[EXERCISE GOAL] Please copy out every line of the items below word for word.

Item position entries

____

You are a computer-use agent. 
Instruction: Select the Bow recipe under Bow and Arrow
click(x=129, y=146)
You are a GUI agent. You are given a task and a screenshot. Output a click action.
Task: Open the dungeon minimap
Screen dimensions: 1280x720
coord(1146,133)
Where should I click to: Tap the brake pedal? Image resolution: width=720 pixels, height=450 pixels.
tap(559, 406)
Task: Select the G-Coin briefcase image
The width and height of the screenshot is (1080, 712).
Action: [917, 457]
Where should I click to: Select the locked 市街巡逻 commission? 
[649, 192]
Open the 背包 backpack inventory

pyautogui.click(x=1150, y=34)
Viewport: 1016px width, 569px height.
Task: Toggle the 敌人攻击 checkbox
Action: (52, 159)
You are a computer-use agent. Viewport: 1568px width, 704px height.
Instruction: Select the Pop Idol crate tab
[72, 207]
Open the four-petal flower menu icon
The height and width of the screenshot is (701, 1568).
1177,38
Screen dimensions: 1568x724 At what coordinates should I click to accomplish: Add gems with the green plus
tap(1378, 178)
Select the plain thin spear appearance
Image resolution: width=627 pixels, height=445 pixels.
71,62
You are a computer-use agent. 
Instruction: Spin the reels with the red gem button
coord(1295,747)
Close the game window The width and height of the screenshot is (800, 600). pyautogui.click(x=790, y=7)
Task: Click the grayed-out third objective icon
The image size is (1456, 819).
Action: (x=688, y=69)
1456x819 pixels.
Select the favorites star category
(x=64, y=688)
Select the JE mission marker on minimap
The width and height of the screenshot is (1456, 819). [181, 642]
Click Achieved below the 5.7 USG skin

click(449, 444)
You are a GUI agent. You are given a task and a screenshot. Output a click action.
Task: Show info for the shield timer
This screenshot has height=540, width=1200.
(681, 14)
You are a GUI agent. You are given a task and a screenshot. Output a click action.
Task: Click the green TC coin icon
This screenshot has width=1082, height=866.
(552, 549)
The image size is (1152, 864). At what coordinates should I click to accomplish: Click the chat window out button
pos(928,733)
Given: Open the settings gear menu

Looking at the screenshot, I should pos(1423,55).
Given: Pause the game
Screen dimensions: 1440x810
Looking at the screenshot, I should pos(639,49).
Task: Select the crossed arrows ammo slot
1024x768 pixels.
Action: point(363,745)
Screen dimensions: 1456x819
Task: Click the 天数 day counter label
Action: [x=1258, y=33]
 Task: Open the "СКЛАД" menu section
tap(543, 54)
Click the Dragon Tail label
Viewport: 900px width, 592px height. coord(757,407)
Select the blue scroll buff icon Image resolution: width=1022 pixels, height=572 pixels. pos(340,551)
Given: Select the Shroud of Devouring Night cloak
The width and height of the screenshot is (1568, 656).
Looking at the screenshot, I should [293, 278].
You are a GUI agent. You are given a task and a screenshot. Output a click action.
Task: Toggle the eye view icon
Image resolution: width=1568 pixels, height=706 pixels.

____

[RIGHT ANSWER]
You are a computer-use agent. 
Instruction: Select the Bow recipe under Bow and Arrow
click(x=129, y=146)
You are a GUI agent. You are given a task and a screenshot. Output a click action.
Task: Open the dungeon minimap
Screen dimensions: 1280x720
coord(1146,133)
Where should I click to: Tap the brake pedal? Image resolution: width=720 pixels, height=450 pixels.
tap(559, 406)
Task: Select the G-Coin briefcase image
The width and height of the screenshot is (1080, 712).
Action: [917, 457]
Where should I click to: Select the locked 市街巡逻 commission? 
[649, 192]
Open the 背包 backpack inventory

pyautogui.click(x=1150, y=34)
Viewport: 1016px width, 569px height.
Task: Toggle the 敌人攻击 checkbox
Action: (52, 159)
You are a computer-use agent. Viewport: 1568px width, 704px height.
Instruction: Select the Pop Idol crate tab
[72, 207]
Open the four-petal flower menu icon
The height and width of the screenshot is (701, 1568).
1177,38
Screen dimensions: 1568x724 At what coordinates should I click to accomplish: Add gems with the green plus
tap(1378, 178)
Select the plain thin spear appearance
Image resolution: width=627 pixels, height=445 pixels.
71,62
You are a computer-use agent. 
Instruction: Spin the reels with the red gem button
coord(1295,747)
Close the game window The width and height of the screenshot is (800, 600). pyautogui.click(x=790, y=7)
Task: Click the grayed-out third objective icon
The image size is (1456, 819).
Action: (x=688, y=69)
1456x819 pixels.
Select the favorites star category
(x=64, y=688)
Select the JE mission marker on minimap
The width and height of the screenshot is (1456, 819). [181, 642]
Click Achieved below the 5.7 USG skin

click(449, 444)
You are a GUI agent. You are given a task and a screenshot. Output a click action.
Task: Show info for the shield timer
This screenshot has height=540, width=1200.
(681, 14)
You are a GUI agent. You are given a task and a screenshot. Output a click action.
Task: Click the green TC coin icon
This screenshot has width=1082, height=866.
(552, 549)
The image size is (1152, 864). At what coordinates should I click to accomplish: Click the chat window out button
pos(928,733)
Given: Open the settings gear menu

Looking at the screenshot, I should pos(1423,55).
Given: Pause the game
Screen dimensions: 1440x810
Looking at the screenshot, I should pos(639,49).
Task: Select the crossed arrows ammo slot
1024x768 pixels.
Action: point(363,745)
Screen dimensions: 1456x819
Task: Click the 天数 day counter label
Action: [x=1258, y=33]
 Task: Open the "СКЛАД" menu section
tap(543, 54)
Click the Dragon Tail label
Viewport: 900px width, 592px height. coord(757,407)
Select the blue scroll buff icon Image resolution: width=1022 pixels, height=572 pixels. pos(340,551)
Given: Select the Shroud of Devouring Night cloak
The width and height of the screenshot is (1568, 656).
Looking at the screenshot, I should [293, 278].
You are a GUI agent. You are given a task and a screenshot. Output a click action.
Task: Toggle the eye view icon
Image resolution: width=1568 pixels, height=706 pixels.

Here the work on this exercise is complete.